Malgré ces yeux grands fermés, la haine flambe sur les réseaux sociaux, nouveau vivier pour Dieudonné et Soral qui y diffusent leurs vidéos. Un beau succès, car l’antisionisme est au cœur des mobilisations de « la banlieue ». Dans son essai sur « les nouveaux enfants du siècle » (Le Cerf), Alexandre Devecchio souligne « la collusion entre dieudonnistes et islamistes réconciliés par et pour un antisionisme que l’on peine à distinguer de l’antisémitisme… Les uns et les autres ont communié aux cris de “Juif, la France n’est pas à toi” lors de la manifestation “Jour de colère”, le 24 janvier 2014 ». Le même cri que celui craché au visage d’Alain Finkielkraut le samedi 16 février, dans une rue de Montparnasse, par un sympathisant salafiste portant gilet jaune, et proche de l’association des Palestiniens de Mulhouse. Il a, depuis, été placé en garde à vue.

En mai 2014, Jean-Yves Camus, spécialiste de l’extrême droite, constate dans les colonnes du Monde : « Dieudonné entraîne avec lui une mouvance transversale, antisystème et complotiste dont l’antisémitisme reste la colonne vertébrale.
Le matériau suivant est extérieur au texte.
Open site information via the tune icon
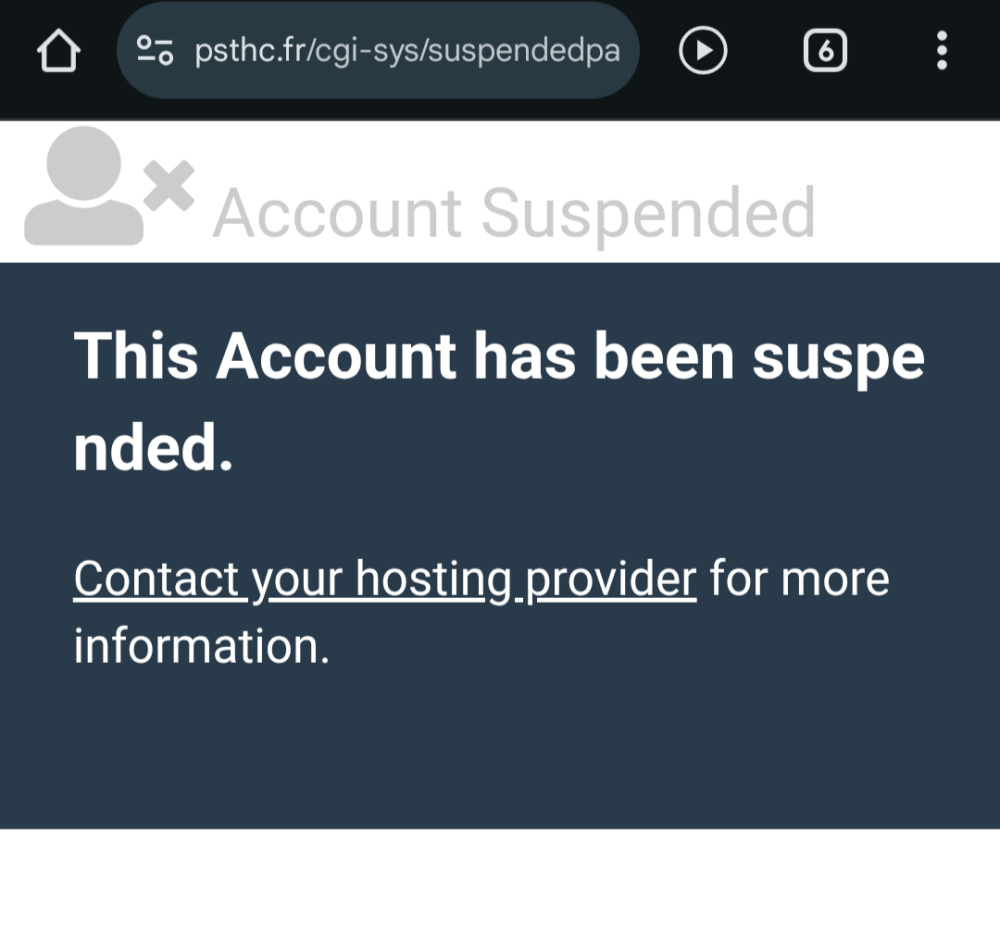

Leur vision est celle d’un ordre mondial dominé par l’axe Washington - Tel-Aviv. »

Le public s’élargit

L’historien britannique Hyam Maccoby, dans Un peuple paria (traduit en français aux éditions H&O), résume avant l’heure ce mouvement de l’opinion qui traverse aussi le travaillisme anglais et déclenche aujourd’hui la fuite de plusieurs députés : « L’un des principes cardinaux de l’antisémitisme de gauche est que le sionisme ne constitue pas un véritable mouvement national, mais un instrument du capitalisme occidental, défendant les intérêts américains au Proche-Orient. Ce point de vue amène à nier toute l’histoire juive ainsi que les liens historiques des juifs avec la terre d’Israël. Il est à l’origine de l’utilisation péjorative du terme “sionisme” comme équivalent d’“impérialisme”. Cet usage s’est étendu pour y inclure de nombreuses accusations antisémites traditionnelles. Comme un complot des juifs du monde entier visant à dominer la planète, et celle d’une puissance financière juive. Bref, le mot “sioniste” est devenu un moyen déguisé de dire “juif” et l’ensemble du syndrome antisémite s’est attaché à ce mot. »
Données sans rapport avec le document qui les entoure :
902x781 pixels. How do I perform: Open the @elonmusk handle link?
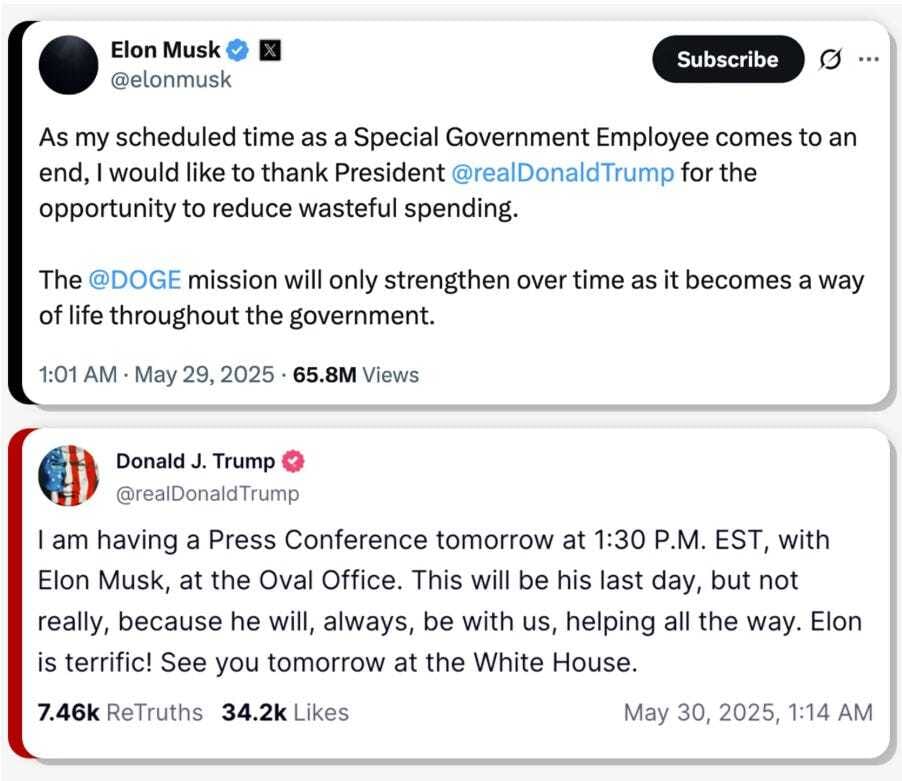click(170, 79)
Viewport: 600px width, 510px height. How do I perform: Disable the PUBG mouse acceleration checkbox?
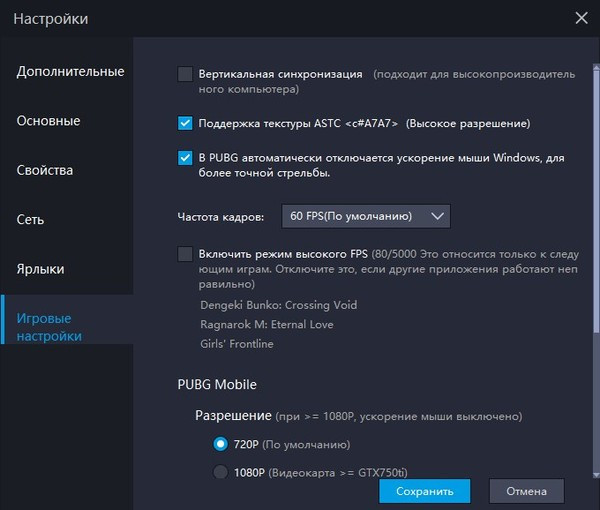185,158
Le public s’élargit. Travesti ou pas, l’antisémitisme fait rigoler quand il ne tue pas. Même quand il tue, d’ailleurs. « Je me sens Charlie Coulibaly », clame Dieudonné au lendemain des massacres de Charlie Hebdo et de l’Hyper Cacher. Il revient en février 2015 dans la capitale iranienne pour remettre une « quenelle d’or » à l’ami Ahmadinejad. Depuis trois mois, comme Soral, il surfe sur les colères d’une foule imprévisible. Le 15 janvier 2019, à la veille d’un spectacle en Bretagne, Dieudonné claironne : « Je suis un “gilet jaune” depuis très longtemps ! »

Face à ce vieux scénario réinterprété jusqu’à la nausée, l’étonnement est vain. « Après l’émancipation [fin du XVIIIe siècle], relève Hyam Maccoby, il y eut une volonté pathétique parmi les juifs de croire que l’âge de la raison était arrivé et que l’élément irrationnel ou mythique, dans la vie sociale, était du passé… Mais, sous le vernis des Lumières, l’ancien mythe profondément inculqué continuait d’affirmer que les juifs n’étaient pas comme les autres êtres humains. »
Il semble que ce soit toujours le cas sous le vernis de 2019."